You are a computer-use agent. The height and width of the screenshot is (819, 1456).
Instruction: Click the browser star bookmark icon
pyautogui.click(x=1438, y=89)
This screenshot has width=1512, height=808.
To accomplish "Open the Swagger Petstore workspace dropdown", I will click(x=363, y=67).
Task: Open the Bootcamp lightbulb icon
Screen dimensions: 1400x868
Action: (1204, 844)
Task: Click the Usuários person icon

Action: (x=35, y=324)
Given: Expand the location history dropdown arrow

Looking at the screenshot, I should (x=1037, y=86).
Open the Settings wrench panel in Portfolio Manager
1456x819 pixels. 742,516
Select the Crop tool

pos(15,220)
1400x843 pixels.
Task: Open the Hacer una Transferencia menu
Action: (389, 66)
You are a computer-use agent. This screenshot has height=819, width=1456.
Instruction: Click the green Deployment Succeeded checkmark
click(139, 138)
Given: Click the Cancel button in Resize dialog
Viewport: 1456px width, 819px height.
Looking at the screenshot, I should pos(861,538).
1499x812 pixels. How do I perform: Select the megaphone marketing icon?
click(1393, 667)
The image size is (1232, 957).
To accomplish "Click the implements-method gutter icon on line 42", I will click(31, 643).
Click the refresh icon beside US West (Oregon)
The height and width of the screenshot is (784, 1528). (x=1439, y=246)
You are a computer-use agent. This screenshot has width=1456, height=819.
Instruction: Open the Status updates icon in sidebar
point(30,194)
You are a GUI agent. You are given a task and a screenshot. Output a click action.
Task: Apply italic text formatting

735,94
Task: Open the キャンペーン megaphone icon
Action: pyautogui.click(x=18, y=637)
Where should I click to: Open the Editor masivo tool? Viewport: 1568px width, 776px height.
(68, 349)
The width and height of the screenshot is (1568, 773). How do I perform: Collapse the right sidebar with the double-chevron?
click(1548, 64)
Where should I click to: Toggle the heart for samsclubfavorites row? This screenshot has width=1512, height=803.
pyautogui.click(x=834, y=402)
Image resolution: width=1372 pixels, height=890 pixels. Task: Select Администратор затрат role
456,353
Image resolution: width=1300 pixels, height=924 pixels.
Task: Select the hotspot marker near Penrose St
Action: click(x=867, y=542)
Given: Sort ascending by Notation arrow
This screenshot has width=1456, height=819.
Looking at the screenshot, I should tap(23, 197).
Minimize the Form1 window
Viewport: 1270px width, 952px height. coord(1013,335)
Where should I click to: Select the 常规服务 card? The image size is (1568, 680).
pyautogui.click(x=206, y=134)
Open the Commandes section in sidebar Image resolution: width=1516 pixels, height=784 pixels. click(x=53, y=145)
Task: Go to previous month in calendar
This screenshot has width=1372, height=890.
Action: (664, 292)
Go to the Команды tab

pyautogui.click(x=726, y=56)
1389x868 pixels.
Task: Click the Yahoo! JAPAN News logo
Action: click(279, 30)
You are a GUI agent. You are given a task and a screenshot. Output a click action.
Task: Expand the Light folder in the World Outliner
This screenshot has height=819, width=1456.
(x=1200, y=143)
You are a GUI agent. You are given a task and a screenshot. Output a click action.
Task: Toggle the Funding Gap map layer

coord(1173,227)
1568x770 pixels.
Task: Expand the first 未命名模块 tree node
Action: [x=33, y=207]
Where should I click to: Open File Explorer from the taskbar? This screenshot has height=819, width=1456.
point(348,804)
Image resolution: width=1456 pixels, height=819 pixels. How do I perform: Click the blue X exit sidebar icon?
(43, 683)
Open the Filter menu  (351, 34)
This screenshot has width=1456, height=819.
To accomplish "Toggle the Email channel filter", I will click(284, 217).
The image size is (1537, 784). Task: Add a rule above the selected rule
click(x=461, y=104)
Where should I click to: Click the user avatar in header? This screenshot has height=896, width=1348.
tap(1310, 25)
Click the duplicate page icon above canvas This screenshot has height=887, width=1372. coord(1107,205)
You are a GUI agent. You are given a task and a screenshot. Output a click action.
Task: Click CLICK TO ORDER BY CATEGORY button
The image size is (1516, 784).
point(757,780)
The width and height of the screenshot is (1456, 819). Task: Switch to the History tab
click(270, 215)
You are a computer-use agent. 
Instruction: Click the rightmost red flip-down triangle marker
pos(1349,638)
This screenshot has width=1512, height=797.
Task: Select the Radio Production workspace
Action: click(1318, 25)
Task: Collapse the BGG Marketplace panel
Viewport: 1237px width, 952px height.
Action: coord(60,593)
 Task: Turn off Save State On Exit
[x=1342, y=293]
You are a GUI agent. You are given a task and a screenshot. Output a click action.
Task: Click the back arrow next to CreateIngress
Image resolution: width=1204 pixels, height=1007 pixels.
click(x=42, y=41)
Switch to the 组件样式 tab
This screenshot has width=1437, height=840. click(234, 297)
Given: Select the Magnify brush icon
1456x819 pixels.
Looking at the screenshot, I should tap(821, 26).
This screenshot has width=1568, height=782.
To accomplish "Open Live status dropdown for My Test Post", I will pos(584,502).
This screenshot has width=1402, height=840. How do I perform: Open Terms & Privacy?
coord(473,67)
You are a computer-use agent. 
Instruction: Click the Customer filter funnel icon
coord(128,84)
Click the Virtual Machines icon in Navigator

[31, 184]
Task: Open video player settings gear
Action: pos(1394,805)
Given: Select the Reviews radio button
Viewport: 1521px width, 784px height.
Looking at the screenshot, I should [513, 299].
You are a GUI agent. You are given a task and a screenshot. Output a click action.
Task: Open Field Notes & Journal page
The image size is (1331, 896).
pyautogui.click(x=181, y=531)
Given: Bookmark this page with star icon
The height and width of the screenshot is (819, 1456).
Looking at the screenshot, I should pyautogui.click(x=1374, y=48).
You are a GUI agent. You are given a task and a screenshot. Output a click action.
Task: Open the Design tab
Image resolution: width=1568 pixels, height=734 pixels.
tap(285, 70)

= = = = = = =

[ACTIVITY]
Check each line above for the word "accomplish" and copy every line that has it.

[COMPLETED EXERCISE]
To accomplish "Open the Swagger Petstore workspace dropdown", I will click(x=363, y=67).
To accomplish "Click the implements-method gutter icon on line 42", I will click(31, 643).
To accomplish "Toggle the Email channel filter", I will click(284, 217).
To accomplish "Open Live status dropdown for My Test Post", I will pos(584,502).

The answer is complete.